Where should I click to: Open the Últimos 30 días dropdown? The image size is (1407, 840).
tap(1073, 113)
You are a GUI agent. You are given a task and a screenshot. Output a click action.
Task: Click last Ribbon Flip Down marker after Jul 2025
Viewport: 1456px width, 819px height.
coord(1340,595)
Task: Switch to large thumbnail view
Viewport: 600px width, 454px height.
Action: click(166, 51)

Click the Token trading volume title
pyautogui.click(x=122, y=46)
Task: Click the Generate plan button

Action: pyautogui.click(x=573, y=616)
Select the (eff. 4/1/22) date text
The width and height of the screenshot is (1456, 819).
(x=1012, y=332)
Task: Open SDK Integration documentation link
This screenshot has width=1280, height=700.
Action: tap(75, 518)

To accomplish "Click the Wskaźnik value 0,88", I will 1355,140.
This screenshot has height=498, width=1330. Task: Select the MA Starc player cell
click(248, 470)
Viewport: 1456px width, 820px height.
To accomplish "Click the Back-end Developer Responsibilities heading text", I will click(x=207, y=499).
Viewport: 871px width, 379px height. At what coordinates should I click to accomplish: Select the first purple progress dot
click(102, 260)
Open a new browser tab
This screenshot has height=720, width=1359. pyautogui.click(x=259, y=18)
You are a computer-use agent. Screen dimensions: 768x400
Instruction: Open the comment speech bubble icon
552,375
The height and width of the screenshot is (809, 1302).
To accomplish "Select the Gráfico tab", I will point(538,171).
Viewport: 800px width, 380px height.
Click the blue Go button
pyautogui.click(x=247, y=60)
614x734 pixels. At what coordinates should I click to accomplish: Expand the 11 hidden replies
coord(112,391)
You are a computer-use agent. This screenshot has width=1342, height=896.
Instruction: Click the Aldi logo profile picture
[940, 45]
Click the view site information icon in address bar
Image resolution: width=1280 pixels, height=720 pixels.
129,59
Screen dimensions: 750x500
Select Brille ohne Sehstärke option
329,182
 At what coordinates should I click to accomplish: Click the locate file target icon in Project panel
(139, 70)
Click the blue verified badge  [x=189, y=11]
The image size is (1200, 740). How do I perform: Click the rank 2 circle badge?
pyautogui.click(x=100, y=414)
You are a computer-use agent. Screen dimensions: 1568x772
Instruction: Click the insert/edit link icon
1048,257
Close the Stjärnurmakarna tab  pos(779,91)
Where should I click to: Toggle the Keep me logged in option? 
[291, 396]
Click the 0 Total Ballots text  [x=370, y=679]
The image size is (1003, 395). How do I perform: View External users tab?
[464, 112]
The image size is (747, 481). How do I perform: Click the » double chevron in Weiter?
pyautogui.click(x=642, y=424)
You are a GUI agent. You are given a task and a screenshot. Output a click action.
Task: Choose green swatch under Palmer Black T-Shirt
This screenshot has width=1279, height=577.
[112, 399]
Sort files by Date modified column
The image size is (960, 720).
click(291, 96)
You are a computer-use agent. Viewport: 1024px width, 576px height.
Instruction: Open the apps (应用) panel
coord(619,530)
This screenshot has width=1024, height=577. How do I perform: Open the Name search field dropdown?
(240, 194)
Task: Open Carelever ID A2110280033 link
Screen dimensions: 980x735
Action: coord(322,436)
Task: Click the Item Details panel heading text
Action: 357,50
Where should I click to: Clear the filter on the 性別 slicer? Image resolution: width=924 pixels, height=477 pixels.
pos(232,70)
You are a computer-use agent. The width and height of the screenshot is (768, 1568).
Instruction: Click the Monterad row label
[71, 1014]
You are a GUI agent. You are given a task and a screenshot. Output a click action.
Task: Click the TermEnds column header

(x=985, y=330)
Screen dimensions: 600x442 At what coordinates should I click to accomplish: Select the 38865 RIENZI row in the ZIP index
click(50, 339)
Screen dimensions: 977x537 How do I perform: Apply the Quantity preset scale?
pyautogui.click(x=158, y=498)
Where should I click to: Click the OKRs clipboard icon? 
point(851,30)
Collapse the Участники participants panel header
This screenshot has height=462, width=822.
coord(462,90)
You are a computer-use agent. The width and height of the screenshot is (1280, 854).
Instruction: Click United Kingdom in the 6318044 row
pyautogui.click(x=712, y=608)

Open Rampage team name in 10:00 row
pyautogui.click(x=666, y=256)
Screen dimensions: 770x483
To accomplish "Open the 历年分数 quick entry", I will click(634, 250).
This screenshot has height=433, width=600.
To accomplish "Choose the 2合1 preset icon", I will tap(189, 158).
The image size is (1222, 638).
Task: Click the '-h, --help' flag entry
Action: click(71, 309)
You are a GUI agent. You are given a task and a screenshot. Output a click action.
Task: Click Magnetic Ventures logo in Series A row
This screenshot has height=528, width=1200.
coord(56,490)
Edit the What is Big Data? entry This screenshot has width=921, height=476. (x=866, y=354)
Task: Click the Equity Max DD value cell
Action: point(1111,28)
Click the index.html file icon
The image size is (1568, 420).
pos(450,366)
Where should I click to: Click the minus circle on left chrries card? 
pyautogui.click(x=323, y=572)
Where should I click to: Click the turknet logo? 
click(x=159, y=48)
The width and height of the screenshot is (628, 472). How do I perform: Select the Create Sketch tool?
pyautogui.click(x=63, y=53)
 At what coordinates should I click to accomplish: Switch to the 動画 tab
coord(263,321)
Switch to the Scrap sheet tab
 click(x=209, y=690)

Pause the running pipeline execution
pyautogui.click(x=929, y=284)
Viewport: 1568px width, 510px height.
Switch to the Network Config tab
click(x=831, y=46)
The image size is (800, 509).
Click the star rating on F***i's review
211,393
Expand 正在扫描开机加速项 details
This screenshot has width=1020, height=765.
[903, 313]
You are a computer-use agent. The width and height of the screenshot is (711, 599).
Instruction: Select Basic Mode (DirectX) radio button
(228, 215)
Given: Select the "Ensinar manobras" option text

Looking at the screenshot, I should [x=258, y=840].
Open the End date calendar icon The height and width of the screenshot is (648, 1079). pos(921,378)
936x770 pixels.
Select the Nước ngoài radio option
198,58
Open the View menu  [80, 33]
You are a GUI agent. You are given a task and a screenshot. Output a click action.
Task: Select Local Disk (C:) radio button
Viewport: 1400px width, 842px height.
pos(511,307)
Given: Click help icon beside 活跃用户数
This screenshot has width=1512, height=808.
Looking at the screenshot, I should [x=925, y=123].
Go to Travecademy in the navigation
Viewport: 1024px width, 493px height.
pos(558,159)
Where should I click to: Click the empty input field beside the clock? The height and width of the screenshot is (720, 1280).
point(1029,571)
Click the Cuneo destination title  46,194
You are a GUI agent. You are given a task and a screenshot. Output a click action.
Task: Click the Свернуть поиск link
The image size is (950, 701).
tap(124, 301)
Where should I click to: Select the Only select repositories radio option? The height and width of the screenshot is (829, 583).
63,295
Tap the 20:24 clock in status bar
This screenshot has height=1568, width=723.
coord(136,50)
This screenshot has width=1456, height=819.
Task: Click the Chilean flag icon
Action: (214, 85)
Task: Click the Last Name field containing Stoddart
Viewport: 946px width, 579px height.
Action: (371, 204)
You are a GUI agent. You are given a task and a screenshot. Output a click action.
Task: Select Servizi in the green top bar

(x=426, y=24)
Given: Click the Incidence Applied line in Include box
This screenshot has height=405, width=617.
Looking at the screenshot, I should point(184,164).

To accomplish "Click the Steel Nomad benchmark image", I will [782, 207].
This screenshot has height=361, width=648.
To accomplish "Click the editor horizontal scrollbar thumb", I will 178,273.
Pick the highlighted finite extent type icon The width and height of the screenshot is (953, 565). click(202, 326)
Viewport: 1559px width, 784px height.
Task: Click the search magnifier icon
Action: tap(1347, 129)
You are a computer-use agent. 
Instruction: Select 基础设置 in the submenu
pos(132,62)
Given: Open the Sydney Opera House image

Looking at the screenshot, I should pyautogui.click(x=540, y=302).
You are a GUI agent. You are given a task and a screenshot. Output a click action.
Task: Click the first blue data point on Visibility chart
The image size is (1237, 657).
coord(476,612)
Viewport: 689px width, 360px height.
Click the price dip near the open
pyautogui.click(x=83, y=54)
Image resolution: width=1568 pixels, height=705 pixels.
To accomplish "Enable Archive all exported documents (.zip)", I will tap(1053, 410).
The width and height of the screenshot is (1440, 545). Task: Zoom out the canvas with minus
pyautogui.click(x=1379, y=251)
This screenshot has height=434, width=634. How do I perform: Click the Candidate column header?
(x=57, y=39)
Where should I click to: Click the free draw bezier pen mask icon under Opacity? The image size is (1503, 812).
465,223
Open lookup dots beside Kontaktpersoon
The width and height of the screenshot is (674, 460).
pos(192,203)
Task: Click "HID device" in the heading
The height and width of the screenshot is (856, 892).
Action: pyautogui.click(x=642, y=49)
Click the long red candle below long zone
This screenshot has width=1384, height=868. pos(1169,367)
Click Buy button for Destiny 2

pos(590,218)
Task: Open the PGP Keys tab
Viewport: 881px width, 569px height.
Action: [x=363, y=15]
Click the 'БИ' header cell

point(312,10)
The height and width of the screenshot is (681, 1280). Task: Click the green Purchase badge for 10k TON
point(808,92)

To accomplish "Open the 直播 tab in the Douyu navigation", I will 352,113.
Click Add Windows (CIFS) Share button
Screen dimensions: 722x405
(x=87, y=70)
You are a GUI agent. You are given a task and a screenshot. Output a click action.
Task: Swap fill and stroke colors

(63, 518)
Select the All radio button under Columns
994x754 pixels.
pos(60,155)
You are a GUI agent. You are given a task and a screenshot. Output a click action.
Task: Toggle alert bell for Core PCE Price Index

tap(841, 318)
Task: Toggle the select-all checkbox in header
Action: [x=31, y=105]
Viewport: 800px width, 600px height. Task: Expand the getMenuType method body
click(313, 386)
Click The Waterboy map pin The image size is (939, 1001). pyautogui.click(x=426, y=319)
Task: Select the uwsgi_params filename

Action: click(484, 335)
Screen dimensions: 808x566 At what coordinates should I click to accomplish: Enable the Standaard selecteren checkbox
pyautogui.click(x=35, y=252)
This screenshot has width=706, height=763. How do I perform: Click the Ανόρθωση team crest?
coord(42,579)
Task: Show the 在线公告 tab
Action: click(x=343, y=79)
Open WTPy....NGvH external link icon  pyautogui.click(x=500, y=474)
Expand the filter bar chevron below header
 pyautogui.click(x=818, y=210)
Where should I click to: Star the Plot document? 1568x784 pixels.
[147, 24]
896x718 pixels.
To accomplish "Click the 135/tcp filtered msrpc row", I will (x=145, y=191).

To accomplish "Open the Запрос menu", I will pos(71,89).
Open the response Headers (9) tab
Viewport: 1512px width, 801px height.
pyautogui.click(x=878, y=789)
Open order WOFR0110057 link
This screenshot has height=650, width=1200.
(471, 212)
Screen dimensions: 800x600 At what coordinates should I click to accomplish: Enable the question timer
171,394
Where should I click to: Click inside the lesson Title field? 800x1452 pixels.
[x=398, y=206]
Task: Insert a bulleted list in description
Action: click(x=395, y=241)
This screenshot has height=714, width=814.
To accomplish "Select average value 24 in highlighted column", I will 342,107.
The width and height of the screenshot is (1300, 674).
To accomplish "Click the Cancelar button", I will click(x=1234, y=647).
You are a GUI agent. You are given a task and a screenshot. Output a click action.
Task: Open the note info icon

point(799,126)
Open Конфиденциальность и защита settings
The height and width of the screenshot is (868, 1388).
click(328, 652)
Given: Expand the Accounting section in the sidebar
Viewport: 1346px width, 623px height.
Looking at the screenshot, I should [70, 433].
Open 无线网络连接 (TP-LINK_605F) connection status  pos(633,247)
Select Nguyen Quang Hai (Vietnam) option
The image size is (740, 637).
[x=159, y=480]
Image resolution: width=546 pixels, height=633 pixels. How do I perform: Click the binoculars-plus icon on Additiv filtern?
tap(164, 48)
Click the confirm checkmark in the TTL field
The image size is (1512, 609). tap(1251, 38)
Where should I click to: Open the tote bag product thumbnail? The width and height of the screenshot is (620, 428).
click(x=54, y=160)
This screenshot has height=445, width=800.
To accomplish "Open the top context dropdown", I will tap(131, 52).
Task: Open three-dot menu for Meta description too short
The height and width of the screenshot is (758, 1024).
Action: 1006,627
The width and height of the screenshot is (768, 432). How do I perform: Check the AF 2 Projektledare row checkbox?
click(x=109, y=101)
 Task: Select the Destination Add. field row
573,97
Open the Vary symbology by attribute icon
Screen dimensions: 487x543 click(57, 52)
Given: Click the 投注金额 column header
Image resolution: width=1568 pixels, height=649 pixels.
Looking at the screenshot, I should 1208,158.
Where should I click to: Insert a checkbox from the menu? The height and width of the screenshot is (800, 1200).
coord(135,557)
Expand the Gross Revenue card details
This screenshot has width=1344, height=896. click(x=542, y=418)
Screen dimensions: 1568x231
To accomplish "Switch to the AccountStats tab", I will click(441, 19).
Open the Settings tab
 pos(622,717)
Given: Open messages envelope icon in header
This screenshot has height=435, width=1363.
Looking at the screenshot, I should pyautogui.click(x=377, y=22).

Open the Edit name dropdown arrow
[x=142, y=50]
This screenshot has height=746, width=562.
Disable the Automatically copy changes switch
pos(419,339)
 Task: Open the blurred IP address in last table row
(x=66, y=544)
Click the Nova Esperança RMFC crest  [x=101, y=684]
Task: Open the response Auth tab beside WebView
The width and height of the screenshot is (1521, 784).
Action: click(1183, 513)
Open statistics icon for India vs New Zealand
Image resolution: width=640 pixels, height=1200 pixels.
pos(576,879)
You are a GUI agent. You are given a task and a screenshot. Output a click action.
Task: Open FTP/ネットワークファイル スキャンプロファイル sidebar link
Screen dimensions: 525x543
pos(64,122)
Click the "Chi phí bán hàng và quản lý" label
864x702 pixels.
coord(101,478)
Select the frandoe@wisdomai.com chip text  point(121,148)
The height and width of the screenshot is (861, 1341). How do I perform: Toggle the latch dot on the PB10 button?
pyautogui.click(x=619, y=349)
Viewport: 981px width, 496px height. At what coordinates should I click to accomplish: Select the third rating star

TASK DIRECTIONS – Determine how many lines of the data contain "computer" and give nothing but that number.

EXPECTED ANSWER – 8